As addiction to drugs like opioids is quickly becoming one of the most serious health epidemics our country has ever faced, it is important for people to change the way that they think about addiction. Substance abuse of all kinds claims people’s lives and opioid abuse has led to staggering rates of fatal overdoses in recent years. How can we approach addiction and treatment for addiction in a way that helps reduce these numbers?
One of the reasons that addiction to opioids is such a serious problem is the lack of access to medication-assisted treatment. Expanding this type of treatment could help save many lives, prevent overdose and get people to wean themselves off of heroin or prescription painkillers. However, this kind of treatment is often limited because those kinds of addiction recovery policies have not been fully embraced.
The idea of providing medication to assist people with recovering from an addiction is often stigmatized by those who view addiction as a moral failing rather than a disease. Medication may seem to them like a way of indulging in the addict’s weakness rather than providing them the help that they need. The reality is however, that these kinds of medications are vital in helping prevent more deaths.
The Importance of Medication in Treatment
Unfortunately many working in the government and judicial system are not able to see the value in medication-assisted treatment and are not working to provide more of these opportunities to people in need. A felony treatment court judge called these kinds of programs “crutches” and a former Human Services Secretary believed it was a way to substitute one opioid for the other. This kind of misunderstanding of the importance of medication-assisted treatment can block the expansion of life-saving programs into communities that truly need them.

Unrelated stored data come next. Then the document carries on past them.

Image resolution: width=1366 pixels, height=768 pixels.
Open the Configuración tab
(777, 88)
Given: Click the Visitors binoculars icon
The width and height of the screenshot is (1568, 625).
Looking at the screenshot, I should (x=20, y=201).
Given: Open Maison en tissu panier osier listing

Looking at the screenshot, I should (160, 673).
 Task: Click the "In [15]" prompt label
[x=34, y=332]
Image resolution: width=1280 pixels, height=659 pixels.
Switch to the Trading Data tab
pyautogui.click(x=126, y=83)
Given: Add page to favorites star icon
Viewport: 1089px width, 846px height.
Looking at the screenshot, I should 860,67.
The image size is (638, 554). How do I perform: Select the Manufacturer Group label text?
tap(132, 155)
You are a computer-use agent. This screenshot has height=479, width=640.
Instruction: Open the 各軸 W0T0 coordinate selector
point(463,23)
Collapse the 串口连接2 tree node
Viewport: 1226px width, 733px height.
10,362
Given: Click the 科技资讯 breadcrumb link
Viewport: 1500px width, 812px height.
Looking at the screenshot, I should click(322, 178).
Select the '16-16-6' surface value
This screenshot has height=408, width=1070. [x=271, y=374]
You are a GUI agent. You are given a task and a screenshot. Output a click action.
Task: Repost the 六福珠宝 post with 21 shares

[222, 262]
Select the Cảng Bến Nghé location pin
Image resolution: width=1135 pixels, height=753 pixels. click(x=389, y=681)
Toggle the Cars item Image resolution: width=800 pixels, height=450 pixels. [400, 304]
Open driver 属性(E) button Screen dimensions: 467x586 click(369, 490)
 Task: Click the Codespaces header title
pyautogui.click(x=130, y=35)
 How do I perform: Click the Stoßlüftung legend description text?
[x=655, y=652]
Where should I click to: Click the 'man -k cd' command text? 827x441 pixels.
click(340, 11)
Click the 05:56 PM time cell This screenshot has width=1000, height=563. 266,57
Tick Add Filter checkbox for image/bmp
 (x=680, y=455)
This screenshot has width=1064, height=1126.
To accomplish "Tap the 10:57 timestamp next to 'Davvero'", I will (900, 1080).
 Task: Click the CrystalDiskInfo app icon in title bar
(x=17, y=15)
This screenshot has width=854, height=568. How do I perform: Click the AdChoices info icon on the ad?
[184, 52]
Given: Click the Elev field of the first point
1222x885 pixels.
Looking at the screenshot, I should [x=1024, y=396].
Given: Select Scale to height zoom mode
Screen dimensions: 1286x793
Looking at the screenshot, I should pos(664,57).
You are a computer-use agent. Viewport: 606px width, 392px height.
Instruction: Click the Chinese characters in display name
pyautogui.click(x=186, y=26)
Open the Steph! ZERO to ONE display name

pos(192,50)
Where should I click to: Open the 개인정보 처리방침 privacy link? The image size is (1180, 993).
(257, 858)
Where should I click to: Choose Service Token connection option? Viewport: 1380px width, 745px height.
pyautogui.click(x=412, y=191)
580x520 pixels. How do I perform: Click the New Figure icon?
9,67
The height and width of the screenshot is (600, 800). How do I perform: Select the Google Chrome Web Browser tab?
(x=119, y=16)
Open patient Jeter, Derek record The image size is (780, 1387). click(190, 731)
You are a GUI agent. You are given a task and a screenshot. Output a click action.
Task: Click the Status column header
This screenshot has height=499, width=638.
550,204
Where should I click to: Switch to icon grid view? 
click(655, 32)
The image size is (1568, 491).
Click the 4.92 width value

People that consider addiction a moral failing might see the use of medications like methadone or buprenorphine as ways to allow people to continue their addictions but this is not the case. These medications are non-addictive and are difficult to overdose with because they don’t provide a greater high with more of the substance. Providing people with these medications can prevent someone with a very severe addiction from overdosing while they work on getting rehab treatment or are on the waiting list for a recovery program.
If more people were able to see addiction as the disease that it truly is then they would be able to understand why medications are necessary for treatment. Thinking of addiction as a moral failure means that you believe someone with an addiction can quit if they simply try hard enough. Addiction is not a weakness of character, it is a chemical dependency that people can find nearly impossible to control without medication to help wean them off of their substance abuse.
Seeing Addiction Differently
Most people believe that the choices a person makes define what they think deep down is truly important. If someone continues to use drugs in spite of the negative consequences then it stands to reason that they care more about substance abuse than their own relationships and well-being. However, this idea doesn’t take into account the complicated issues that are inherent in an addiction.
When someone uses drugs, it can take over parts of their brain and influence their thinking in many ways. That means because of the chemicals in their brain, a person who has drugs in their system will crave them much more than someone else who doesn’t have any drugs in their system. In that sense, their true desires can be overrun by these chemicals and they are no longer capable of acting in their best interest.
In order to overcome the complex issues that occur in a person’s brain when they are addicted they need help in the form of treatment and medication. Quitting a drug is not a matter of willpower or making the right moral choice, it has to do with returning the body and mind to a state that is not influenced by a dependency. Medications can help reduce the intense mental and physical cravings that a person experiences as they gradually rid themselves of their chemical dependency over time.
When someone has an addiction they are pushed into behaviors and actions that they often know deep down are not what they want. Addictive behavior is not completely out of a person’s control but it is strongly connected to cravings and triggers that they cannot physically handle. Understanding this aspect of addiction may help people understand it as a disease that needs to be treated appropriately.
Expanding medication-assisted treatment programs for people who are addicted to opioids is not just another way for people to continue abusing drugs. It can help start the first step to quitting and ultimately work toward becoming drug and addiction-free.